Where GOP candidates stand on Rush Limbaugh remarks
What did Mitt Romney and the GOP candidates say about Rush Limbaugh's remarks about law student Sandra Fluke?
(AP Photo/Ron Edmonds, File)
Slate’s David Weigel helpfully compiled all the GOP candidates’ responses to the Rush Limbaugh controversy over the talk show host calling Georgetown University law student Sandra Fluke a "slut" and a "prostitute." Slate noted that not one of the Republican candidates actually disagreed with Limbaugh’s basic point about health-care coverage of contraception, just with his language.
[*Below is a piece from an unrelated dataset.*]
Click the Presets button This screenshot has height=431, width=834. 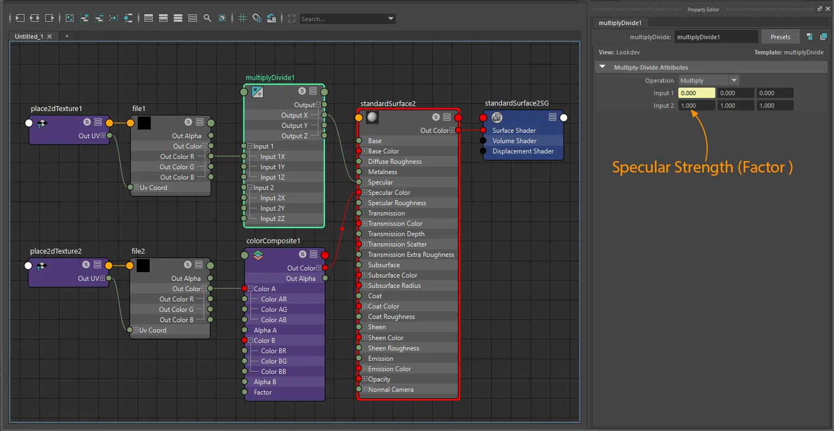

Here’s what the four candidates said:
Romney: “I’ll just say this, which is, it’s not the language I would have used.”
Gingrich: “I am astonished at the desperation of the elite media to avoid rising gas prices, to avoid the President’s apology to religious fanatics in Afghanistan, to avoid a trillion dollar deficit, to avoid the longest period of unemployment since the Great Depression, and to suddenly decide that Rush Limbaugh is the great national crisis of this week.”
Paul: “I had said he used very crude language, and I think he gets over the top at times. But it’s in his best interest. That’s why he did it. I don’t think he’s very apologetic. He’s doing it because some people were taking advertisements off his program. It was the bottom line that he was concerned about.”
Santorum: “He’s being absurd. But that’s, you know, an entertainer can be absurd. And - and he’s taking the absurd, you know, the absurd - absurd, you know, sort of, you know, point of view here as to how - how far do you go? And, look, he’s in a very different business than I am. I’m concerned about the public policy of this president imposing his values on the people on people of faith who morally object to - to the government telling them they have to do something which they believe is a grave moral wrong.”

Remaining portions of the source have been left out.